#### Written request A
Name every player mentioned in the article on World Cup refereeing technology.
#### Written request B
In the article on World Cup refereeing technology, what did Mark Ogden propose putting behind the goal line?

#### Source text

● ● ● ● ●

Tag Archives: Marin

Technology debate rekindled in wake of questionable decisions

Two World Cup matches, two flashpoints. The widespread acclaim that greeted the referees at the outset of the 2010 World Cup has well and truly evaporated by now.

This World Cup has seen its share of controversial decisions. Having come back from a two goal deficit, the United States were wrongly denied a winner by referee Koman Coulibaly. The Malian official ruled out Michael Bradley’s late goal for a foul. Video technology would have revealed that no infringement took place in the Slovenian penalty area.

Kaká, one of the stars of world football, was dismissed for an apparent elbow against Côte d’Ivoire. Television replays revealed that Sebastien Lannoy was deceived by the Ivorian winger, Kader Keita. Kaká was suspended as a result of the incorrect decision.

The events of Sunday, June 27 will be impossible to forget for fans of England and Mexico. Frank Lampard’s legitimate goal against Germany, which may have had a profound effect on the outcome, was not given. A simple television replay would have given the referee the information required to make an informed decision. Goal-line technology has long been advocated by a large number of managers at both club and international level. A system similar to the famous Hawkeye technology  used in cricket and tennis matches could be utilised to great effect by FIFA. For some, the solutions are even simpler. Mark Ogden, The Daily Telegraph’s Northern Football Correspondent, shared a rudimentary, yet effective, idea via his Twitter page.

“Sandpit behind the line. If the ball is in, it will stop dead and won’t bounce. Simple.”

The suggestion initially seems laughable. On second look, it appears more sensible than ridiculous. In any case, it marks a marked improvement on incorrect or unfair decisions.

Sepp Blatter’s repeated rejection of calls for television replays are folly. Blatter, who once remarked that “we must never stop the match with videos or monitors to look at what has happened”, is clearly not a fan of other sports. Almost every other major sport has some form of “video referee”. In American football, coaches are given flags. In cases where a questionable decision is made by a the referees or umpires, the coach may throw one of his limited number of challenge flags onto the field and call for the referee’s decision to be ‘sent to the booth’. The match referee then consults the video replay and reevaluates his previous decision.

● ● ● ● ●

#### Material
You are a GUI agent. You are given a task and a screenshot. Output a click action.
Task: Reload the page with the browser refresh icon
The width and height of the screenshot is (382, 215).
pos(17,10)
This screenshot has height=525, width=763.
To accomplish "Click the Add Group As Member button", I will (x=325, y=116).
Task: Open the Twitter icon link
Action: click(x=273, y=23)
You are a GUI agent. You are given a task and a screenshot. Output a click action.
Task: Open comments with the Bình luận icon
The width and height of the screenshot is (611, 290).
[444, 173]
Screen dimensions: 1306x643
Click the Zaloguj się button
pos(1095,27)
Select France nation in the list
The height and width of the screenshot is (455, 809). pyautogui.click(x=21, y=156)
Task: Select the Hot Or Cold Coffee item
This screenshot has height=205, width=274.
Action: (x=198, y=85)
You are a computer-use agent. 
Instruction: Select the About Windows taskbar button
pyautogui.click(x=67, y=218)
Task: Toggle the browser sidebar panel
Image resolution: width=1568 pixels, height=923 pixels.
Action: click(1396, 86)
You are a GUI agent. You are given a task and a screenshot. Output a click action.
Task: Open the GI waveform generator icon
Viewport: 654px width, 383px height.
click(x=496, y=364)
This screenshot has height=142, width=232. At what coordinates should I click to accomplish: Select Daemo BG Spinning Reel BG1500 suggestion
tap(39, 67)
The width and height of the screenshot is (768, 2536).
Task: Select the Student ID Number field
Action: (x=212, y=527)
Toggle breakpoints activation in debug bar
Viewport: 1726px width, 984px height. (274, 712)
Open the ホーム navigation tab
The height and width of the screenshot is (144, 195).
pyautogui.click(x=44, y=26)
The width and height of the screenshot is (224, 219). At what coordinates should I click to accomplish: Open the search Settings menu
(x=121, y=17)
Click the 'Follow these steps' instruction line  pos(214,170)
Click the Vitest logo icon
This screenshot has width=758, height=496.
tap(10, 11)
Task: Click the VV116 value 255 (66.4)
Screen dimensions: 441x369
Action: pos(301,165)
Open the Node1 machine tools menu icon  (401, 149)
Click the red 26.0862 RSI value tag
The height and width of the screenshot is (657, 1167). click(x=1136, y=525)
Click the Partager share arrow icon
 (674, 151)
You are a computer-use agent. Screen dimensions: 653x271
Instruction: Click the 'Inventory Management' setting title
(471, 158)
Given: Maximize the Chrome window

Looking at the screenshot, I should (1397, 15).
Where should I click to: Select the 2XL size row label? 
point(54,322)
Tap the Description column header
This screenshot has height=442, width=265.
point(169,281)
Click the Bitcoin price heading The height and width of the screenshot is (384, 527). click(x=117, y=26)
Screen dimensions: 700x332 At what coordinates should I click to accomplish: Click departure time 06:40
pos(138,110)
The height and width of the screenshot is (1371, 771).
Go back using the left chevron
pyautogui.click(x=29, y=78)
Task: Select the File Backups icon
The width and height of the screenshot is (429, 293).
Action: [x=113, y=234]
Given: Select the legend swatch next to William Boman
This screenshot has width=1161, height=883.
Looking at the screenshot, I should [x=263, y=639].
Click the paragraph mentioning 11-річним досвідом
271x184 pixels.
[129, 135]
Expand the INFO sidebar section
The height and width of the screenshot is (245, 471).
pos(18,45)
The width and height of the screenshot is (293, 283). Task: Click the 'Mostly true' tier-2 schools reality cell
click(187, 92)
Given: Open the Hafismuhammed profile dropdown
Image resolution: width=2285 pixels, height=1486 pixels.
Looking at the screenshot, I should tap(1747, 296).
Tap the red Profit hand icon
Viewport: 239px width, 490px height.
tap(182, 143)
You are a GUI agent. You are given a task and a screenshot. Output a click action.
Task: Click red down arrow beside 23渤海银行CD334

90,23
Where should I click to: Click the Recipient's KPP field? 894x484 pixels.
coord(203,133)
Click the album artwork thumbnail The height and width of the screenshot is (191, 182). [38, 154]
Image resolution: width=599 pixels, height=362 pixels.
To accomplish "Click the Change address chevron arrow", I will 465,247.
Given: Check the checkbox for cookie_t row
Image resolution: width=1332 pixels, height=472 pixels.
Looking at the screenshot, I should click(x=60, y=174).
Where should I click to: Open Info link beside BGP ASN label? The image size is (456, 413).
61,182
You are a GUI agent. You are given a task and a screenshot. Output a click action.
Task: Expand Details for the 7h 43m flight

● ● ● ● ●

#### Expected output A
Michael Bradley, Kaká, Kader Keita, Frank Lampard

#### Expected output B
A sandpit.